**WHAT THIS TASK INVOLVES:**
Each line of the listing below that includes "text" must be copied.

**RECORDS TO PROCESS:**
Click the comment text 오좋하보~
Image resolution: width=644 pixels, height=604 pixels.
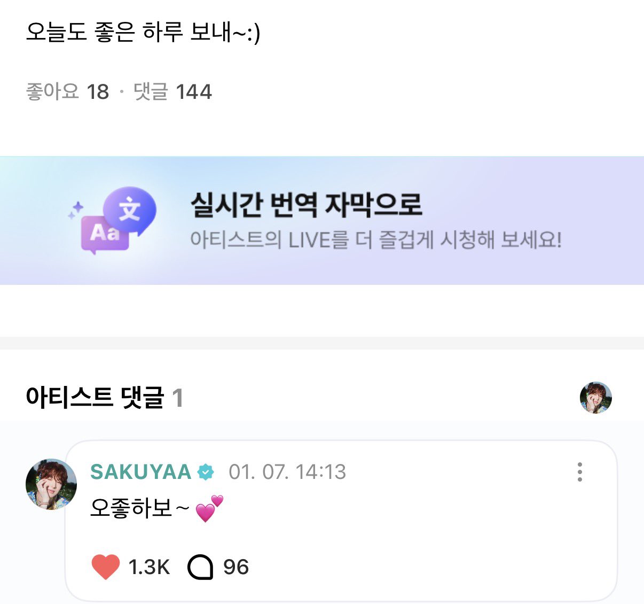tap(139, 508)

--

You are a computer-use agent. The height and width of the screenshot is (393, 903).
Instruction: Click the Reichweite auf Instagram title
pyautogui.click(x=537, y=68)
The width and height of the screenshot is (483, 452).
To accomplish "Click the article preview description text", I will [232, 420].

...

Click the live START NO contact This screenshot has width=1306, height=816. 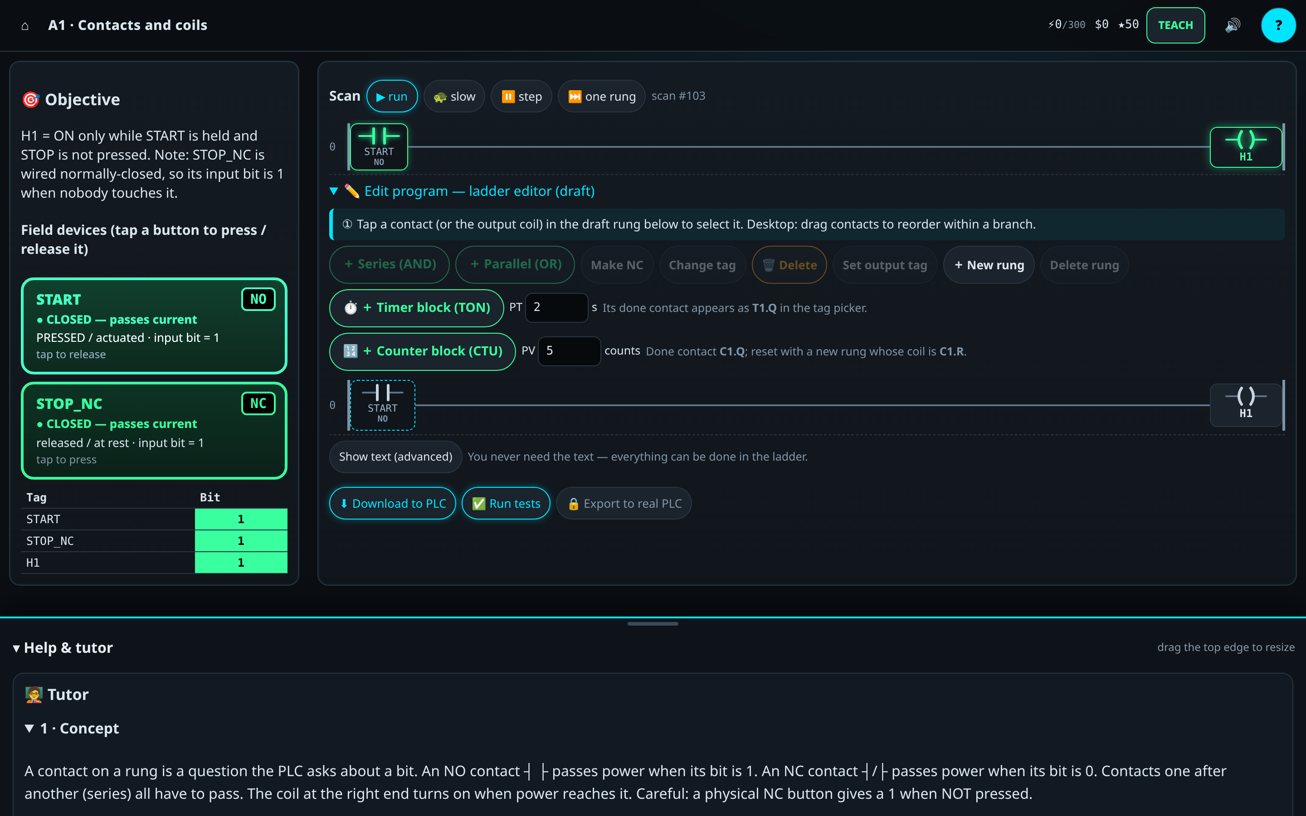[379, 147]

**TASK SOLUTION:**
Click the comment text 오좋하보~
To accomplish "Click the article preview description text", I will [232, 420].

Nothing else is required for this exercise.